For all those on their high horses about communal living...first up - lighten up a little. I'd personally view these types of rules as guielines and no more. The key to communal living is finding solutions to problems...not imposing draconion rules. If everyone starts getting a sky dish and the place looks unsightly then it should be up to the management company to look at a communal dish!!

And in relation to what makes a good neighbour...as someone who lives in a high density area, I'm far more concerned with people who won't fix dodgy sensors for their house and car alarms. Or neighbours with children who scream with all their windows and doors open and think this is acceptable. Maybe instead of imposing silly rules about how the place looks people should be more worried about actually being neighbourly and thinking about the noise levels they contribute to the neighbourhood?

Ok...I've gone off topic now  To the OP, I reiterate, don't pay attention to the nonsense surrounding this issue. Stand your ground and get lippy with the management company. They are not a dictatorship and you'll more than likely find that standing up to them will work for you.


----------



## Thrifty1

> I'd personally view these types of rules as guielines and no more


 
They are not guidelines they are rules,and thank God for them. I live in a complex also and if everybody was allowed to do what they wanted the place would be a disgrace.

Satellite dishes are unsightly - end of story, as is clothes drying on the balcony. Its not a matter of lighening up, its a matter of keeping the complex to a certain standard.

They are not silly rules they are necessary and are for the good of everyone living there.

Would you like it if you were selling your apt in a few years and potential buyers were subjected to a sea of dishes and clothes on every balcony?


----------



## Gabriel

Thrifty1 said:


> Would you like it if you were selling your apt in a few years and potential buyers were subjected to a sea of dishes and clothes on every balcony?



This is a myth though isn't it? A worst case scenario really. 

Like I said I live in a high density complex which is an even mix of houses, duplexes and apartments all side by side. There are a number of each of these units that have dishes. Yet...the sky (excuse the pun) is not awash with satellite dishes. We are not overcome with the things!! Does every house have a satellite dish? No. If you're living in an apartment and the three houses next to you have a dish does this look unsightly? No.

It's not the black and white issue you're painting it with. In my own case I have an alternative (NTL). If people do not have tht viable alternative then it's a rule which needs to be broken! There...I've said it...rules are there to be broken sometimes!


----------



## Carpenter

I am familiar with one large apartment complex and the rules regarding satellite dishes are enforced very rigidly and without exception.  There are other problems associated with sat. dishes (not just their unsightliness), in one case I know of a dish was affixed to the built structure and a cable was affixed to an adjoining roof creating the potential for damage to the roof or a serious fall for the individual concerned.  Most contracts for exclusive TV installation usually involve quite a substantial capital saving for a developer as the appointed supplier supplies and fits the required infrastructrue, thus ensuring that their service is the only one that is available.  In another scheme that I know of a relaxation of the rules was secured by residents who wanted to use clthes airers, which were put away after a certain time.
━━━━━━
§ **Required actions**
A: Translate this sentence from the forum thread on satellite dishes into Spanish: "Like I said I live in a high density complex which is an even mix of houses, duplexes and apartments all side by side."
B: Extend the forum thread on satellite dishes, picking up right after its final sentence.
━━━━━━
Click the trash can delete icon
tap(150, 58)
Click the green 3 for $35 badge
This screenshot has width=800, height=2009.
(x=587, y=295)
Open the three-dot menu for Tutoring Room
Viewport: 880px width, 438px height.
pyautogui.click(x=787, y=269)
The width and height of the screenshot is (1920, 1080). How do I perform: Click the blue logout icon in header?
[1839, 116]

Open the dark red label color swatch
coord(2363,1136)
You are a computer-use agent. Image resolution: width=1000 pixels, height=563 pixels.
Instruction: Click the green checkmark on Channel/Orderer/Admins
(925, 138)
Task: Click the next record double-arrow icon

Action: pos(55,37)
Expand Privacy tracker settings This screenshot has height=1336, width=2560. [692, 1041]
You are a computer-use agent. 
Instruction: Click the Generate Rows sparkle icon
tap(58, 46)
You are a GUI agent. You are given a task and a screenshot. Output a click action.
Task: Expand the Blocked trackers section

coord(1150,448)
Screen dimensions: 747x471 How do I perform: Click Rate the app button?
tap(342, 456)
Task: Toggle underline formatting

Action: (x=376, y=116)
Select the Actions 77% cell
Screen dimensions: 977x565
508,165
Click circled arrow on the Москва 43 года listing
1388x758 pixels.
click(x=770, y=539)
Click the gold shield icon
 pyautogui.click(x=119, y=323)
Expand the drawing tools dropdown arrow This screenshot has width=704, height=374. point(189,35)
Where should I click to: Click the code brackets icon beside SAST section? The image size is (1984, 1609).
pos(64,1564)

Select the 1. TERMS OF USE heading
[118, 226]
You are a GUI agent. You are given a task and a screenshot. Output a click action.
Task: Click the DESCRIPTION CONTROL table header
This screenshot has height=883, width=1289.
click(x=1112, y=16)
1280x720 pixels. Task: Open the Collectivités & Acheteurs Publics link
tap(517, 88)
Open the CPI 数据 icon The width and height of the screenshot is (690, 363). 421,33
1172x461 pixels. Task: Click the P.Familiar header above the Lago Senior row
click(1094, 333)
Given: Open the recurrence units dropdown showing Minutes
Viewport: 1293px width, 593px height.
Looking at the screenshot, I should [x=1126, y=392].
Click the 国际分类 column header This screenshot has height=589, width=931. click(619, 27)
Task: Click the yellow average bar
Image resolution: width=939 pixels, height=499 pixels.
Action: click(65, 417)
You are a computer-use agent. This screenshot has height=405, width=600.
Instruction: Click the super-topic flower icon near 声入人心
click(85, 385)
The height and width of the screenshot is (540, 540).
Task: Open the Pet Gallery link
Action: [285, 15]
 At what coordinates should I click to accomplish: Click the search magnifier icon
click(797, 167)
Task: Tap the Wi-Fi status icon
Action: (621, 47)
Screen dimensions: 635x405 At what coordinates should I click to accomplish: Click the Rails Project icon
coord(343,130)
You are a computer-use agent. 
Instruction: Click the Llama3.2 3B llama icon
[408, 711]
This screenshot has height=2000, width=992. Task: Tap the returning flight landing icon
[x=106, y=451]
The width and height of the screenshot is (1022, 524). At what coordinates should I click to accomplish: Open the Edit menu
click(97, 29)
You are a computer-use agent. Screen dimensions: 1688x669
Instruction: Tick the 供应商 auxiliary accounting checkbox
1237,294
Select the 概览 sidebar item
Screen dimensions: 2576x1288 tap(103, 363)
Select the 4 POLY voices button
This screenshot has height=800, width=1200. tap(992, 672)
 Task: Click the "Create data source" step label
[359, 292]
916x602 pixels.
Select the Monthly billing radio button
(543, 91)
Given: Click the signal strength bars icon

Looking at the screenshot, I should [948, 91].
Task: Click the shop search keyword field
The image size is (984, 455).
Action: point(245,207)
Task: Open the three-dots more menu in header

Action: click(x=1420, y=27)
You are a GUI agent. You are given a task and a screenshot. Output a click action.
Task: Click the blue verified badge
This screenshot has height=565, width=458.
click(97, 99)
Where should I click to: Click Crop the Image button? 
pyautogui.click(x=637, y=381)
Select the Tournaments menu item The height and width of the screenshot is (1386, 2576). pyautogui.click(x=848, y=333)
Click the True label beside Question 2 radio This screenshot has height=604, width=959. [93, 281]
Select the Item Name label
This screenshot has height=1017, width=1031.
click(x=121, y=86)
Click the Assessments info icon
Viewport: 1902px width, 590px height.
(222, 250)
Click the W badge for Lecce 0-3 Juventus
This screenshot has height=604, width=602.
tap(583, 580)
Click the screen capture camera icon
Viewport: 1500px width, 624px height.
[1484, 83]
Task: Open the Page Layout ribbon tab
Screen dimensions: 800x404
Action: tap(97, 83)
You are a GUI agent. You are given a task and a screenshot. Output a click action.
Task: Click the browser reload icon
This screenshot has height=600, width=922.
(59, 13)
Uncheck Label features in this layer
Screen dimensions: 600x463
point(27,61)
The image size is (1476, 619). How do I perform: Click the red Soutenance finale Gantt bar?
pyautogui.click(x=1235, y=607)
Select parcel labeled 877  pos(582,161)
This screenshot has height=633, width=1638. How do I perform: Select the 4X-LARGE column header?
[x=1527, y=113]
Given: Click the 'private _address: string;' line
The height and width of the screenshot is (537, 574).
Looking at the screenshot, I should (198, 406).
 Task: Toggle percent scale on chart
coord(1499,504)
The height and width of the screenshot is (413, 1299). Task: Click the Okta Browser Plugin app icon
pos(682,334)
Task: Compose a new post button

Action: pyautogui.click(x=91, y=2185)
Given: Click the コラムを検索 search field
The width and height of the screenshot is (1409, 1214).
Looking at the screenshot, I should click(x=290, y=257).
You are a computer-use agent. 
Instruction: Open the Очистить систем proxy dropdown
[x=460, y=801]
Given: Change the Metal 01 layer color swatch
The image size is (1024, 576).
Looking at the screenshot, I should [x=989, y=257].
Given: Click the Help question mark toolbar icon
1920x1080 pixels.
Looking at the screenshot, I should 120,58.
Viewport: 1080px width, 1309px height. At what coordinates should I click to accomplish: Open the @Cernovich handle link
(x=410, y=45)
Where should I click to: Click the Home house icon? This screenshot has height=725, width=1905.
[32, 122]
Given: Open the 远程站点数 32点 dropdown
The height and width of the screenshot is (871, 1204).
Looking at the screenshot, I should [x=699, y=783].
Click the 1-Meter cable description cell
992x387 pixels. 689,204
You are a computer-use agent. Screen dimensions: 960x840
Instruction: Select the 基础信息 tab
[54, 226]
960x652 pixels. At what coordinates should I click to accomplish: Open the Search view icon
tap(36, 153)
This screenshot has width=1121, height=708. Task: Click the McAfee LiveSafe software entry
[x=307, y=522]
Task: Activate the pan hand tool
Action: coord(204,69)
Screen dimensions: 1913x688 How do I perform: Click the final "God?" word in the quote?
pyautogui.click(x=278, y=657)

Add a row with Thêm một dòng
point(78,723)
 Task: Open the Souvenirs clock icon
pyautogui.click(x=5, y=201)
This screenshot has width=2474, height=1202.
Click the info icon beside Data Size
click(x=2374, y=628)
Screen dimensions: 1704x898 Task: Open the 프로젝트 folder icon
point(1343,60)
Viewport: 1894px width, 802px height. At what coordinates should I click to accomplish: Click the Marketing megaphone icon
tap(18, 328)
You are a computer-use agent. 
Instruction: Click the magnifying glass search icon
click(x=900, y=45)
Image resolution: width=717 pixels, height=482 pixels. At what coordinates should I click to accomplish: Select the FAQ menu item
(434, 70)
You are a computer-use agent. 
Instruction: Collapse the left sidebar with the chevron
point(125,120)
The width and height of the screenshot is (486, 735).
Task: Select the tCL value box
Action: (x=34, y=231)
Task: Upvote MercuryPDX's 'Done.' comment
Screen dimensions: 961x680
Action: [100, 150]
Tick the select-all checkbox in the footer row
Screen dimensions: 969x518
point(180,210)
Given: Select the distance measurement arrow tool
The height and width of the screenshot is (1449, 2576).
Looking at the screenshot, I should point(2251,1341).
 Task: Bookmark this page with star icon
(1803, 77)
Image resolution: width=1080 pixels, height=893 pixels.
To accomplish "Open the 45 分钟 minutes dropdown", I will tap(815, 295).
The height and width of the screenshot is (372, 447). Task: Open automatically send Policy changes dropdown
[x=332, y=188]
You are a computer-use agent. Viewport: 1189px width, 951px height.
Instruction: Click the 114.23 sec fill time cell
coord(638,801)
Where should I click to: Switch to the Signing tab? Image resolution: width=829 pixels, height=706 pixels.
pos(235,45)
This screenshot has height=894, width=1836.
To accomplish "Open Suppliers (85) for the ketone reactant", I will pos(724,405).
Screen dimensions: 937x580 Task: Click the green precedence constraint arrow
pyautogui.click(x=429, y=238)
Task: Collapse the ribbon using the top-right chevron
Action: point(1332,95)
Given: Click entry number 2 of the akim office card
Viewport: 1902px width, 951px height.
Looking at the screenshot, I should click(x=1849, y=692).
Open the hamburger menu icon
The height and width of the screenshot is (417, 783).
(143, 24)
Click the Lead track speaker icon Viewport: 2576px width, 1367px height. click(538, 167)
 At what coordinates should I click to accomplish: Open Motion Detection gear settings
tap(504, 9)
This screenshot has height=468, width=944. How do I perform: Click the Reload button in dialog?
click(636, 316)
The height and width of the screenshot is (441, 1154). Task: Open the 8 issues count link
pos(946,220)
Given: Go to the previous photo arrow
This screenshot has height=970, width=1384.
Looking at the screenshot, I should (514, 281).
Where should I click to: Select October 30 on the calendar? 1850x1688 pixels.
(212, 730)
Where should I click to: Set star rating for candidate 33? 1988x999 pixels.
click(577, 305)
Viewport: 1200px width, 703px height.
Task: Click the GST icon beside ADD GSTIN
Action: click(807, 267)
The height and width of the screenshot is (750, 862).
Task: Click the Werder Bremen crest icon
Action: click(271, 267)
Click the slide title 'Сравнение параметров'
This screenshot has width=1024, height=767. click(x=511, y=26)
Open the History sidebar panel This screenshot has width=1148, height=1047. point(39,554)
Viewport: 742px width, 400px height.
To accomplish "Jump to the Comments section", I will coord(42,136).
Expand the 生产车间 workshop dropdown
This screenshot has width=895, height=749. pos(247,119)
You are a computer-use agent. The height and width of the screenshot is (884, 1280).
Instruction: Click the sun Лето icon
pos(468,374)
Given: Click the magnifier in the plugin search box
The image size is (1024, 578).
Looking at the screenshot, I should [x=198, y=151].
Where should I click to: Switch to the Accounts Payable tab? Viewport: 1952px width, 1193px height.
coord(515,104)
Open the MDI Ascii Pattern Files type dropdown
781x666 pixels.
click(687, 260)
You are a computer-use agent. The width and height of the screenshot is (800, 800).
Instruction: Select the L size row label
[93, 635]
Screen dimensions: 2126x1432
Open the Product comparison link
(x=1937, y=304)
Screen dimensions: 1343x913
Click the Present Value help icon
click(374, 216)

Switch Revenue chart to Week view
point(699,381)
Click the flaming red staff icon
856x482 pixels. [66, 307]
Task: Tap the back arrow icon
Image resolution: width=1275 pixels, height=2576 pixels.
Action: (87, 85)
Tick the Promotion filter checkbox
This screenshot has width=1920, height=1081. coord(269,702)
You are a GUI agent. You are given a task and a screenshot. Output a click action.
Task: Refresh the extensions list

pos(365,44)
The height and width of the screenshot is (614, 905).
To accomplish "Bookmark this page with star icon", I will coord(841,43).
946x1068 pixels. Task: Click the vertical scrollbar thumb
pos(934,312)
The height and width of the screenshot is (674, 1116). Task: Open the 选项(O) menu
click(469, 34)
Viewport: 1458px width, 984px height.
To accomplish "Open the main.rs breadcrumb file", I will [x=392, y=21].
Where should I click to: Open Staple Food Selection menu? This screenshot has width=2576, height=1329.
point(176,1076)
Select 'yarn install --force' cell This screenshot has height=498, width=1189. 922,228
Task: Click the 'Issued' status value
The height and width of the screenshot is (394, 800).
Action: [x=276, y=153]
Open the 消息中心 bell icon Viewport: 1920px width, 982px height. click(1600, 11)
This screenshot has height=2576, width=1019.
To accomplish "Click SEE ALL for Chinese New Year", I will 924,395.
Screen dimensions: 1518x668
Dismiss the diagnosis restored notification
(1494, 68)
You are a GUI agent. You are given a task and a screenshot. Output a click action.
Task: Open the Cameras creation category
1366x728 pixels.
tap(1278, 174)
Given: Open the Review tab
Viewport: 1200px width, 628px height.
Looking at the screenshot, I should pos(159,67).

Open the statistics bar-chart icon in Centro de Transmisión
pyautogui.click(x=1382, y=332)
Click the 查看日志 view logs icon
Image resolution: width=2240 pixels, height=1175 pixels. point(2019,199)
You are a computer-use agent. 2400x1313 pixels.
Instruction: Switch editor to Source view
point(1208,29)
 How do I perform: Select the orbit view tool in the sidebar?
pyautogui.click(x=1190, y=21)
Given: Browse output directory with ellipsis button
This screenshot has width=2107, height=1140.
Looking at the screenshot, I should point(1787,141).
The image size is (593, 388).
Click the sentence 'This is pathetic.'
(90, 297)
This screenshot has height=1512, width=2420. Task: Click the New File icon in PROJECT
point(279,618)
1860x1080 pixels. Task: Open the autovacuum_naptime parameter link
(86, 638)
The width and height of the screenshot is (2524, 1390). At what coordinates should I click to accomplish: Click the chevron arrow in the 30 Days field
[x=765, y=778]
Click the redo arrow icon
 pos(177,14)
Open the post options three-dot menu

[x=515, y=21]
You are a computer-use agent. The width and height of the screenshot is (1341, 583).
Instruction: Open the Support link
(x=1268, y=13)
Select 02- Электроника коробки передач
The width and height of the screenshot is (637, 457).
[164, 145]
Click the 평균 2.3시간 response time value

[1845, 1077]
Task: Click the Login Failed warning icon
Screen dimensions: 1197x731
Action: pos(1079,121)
━━━━━━
§ **Responses**
A: Como dije, vivo en un complejo de alta densidad que es una mezcla equilibrada de casas, dúplex y apartamentos, todos uno al lado del otro.

B:
----------



## wolfspeed

I can't say I agree with the satellite dishes are unsightly argument. I think that lots of people hear an argument and repeat it, without really thinking about it a whole lot. Where does it end? What about a clapped out car? Is that unsightly?

I know that there is a need for some form of rules for communal living, but surely the developers need to be put under a bit more pressure to come up with solutions for prospective tennants. 

Seems to me that the simplest solution is arrived at from the point of view of the developer. If a service company like NTL then knows there are no other options for the residents of a particular complex, maybe they don't give the same level of service as a customer who has the option of switching?


----------



## galwaytt

I too have a house in a develpment with a mgmt company.......

First, the management company are YOUR customer, not the other way around.   If the residents ain't happy - change the company.   Not happy with the rules - change the rules, too.

KalEl - I don't know what planet your on, but who said it's leased?  If it's his property it's his.  Indeed, even if it's leased, legally it's his while he's paying for it.   The management company cannot enter your property or interfere with your property, or else you can sue them for both trespass and malicious damage.    They can ask you all they like to remove the dish, but only you can give permission to touch it.  No permission, no touchy-touchy.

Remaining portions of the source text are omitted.